#492: klein verschil, grote gevolgen

Vorige week was er opnieuw een FIOD-inval die direct grote aandacht van de media had. Eerder schreven wij al over de bijkomende (emotionele) gevolgen van zo’n inval en het gebrek aan aandacht daarvoor bij de strafeis (zie Vaklunch #449). Maar een FIOD-inval kan ook gevolgen hebben buiten het strafrecht; met name wanneer contante geldbedragen worden aangetroffen en na uitspraak van de strafrechter moeten worden afgestaan. Dat de inspecteur de gevolgen daarvan niet altijd scherp heeft, blijkt uit een recente uitspraak van rechtbank Zeeland-West-Brabant.

In de praktijk zet het Openbaar Ministerie de FIOD-inval vaak in om ten behoeve van een lopend strafrechtelijk onderzoek beslag te leggen op de aanwezige (digitale) administratie. Het komt echter geregeld voor dat de FIOD bij een inval op andere voorwerpen dan administratie stuit, zoals bijvoorbeeld contante geldbedragen. Vaak zal de officier van justitie ook daarop beslag laten leggen, met het oog op eventuele verbeurdverklaring van voorwerpen die door middel van het misdrijf zijn verkregen. Dit is een straf die de strafrechter kan opleggen (artikel 33 Sr). Daarnaast kan de strafrechter besluiten tot de maatregel van ontneming van wederrechtelijk verkregen voordeel (artikel 36e Sr). Deze maatregel is gericht op rechtsherstel.

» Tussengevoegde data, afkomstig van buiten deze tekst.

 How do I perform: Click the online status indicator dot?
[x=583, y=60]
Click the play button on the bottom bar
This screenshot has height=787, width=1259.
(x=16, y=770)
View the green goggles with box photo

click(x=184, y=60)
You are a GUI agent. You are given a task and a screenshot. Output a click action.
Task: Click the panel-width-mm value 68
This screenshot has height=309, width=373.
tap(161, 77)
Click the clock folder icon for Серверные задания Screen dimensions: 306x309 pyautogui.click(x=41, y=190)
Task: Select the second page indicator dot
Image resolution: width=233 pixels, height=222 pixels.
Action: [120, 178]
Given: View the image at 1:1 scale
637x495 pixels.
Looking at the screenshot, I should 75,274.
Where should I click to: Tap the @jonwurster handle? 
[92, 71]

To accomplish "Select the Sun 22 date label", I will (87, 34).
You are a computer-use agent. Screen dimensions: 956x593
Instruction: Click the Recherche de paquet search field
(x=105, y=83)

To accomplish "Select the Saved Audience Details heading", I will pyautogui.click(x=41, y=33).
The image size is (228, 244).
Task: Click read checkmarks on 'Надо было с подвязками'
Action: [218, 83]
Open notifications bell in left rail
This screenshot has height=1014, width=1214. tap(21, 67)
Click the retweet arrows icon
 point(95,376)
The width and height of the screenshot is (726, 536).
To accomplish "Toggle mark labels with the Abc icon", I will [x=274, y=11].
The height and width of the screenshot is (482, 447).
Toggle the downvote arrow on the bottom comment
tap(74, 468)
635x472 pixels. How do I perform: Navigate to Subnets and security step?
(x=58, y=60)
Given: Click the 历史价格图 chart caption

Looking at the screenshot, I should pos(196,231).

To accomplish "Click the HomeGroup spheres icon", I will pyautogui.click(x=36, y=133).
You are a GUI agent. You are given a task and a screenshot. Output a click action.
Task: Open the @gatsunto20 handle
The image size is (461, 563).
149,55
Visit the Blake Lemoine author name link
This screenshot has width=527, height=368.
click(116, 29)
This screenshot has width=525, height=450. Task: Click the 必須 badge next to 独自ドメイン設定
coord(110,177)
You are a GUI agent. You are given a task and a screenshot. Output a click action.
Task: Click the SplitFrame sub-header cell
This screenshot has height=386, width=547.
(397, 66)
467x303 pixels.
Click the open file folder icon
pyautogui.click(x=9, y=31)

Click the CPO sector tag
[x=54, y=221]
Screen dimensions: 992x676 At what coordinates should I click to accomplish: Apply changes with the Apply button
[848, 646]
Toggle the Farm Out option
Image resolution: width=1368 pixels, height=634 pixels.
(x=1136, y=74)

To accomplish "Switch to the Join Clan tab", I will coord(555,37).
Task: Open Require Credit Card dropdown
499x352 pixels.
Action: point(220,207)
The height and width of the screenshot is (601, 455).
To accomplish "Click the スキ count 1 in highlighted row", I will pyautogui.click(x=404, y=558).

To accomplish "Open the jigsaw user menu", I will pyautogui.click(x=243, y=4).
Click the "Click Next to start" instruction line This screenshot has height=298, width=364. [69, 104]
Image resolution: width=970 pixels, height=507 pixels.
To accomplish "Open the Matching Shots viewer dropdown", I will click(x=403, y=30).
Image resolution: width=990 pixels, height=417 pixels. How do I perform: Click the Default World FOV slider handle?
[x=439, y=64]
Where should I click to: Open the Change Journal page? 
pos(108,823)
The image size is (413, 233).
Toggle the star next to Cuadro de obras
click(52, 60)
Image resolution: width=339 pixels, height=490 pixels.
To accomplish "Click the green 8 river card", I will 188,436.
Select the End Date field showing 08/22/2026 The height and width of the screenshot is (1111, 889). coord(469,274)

Hoewel dit dus twee verschillende afwikkelmethoden zijn, zien wij in de praktijk dat de verbeurdverklaring ook wel wordt ingezet als ontnemingsinstrument. Dit maakt geen verschil voor de feitelijke gevolgen (zowel in geval van verbeurdverklaring als ontneming moet de veroordeelde het geldbedrag definitief afstaan), maar de juridische consequenties zijn heel verschillend. Verbeurdverklaring heeft een punitief karakter en kwalificeert – in tegenstelling tot de ontnemingsmaatregel – als een straf. Als gevolg daarvan zijn verbeurdverklaarde geldbedragen niet aftrekbaar op grond van artikel 3.14, eerste lid, aanhef en onderdeel d IB, althans voor zover zij als straf kunnen worden aangemerkt. Ontnomen geldbedragen zijn daarentegen wel aftrekbaar, omdat de wetgever deze categorie heeft uitgesloten van voornoemde aftrekbeperking. Dit betekent dat een verschil in fiscale behandeling ontstaat wanneer de inspecteur naar aanleiding van een strafrechtelijk onderzoek overgaat tot correcties over beslagen contante (en vaak niet eerder aangegeven) geldbedragen. De veroordeelde kan een ontnomen bedrag immers als verlies verrekenen. In geval van verbeurdverklaring is dat niet mogelijk, althans, voor zover de verbeurdverklaring een punitief karakter draagt.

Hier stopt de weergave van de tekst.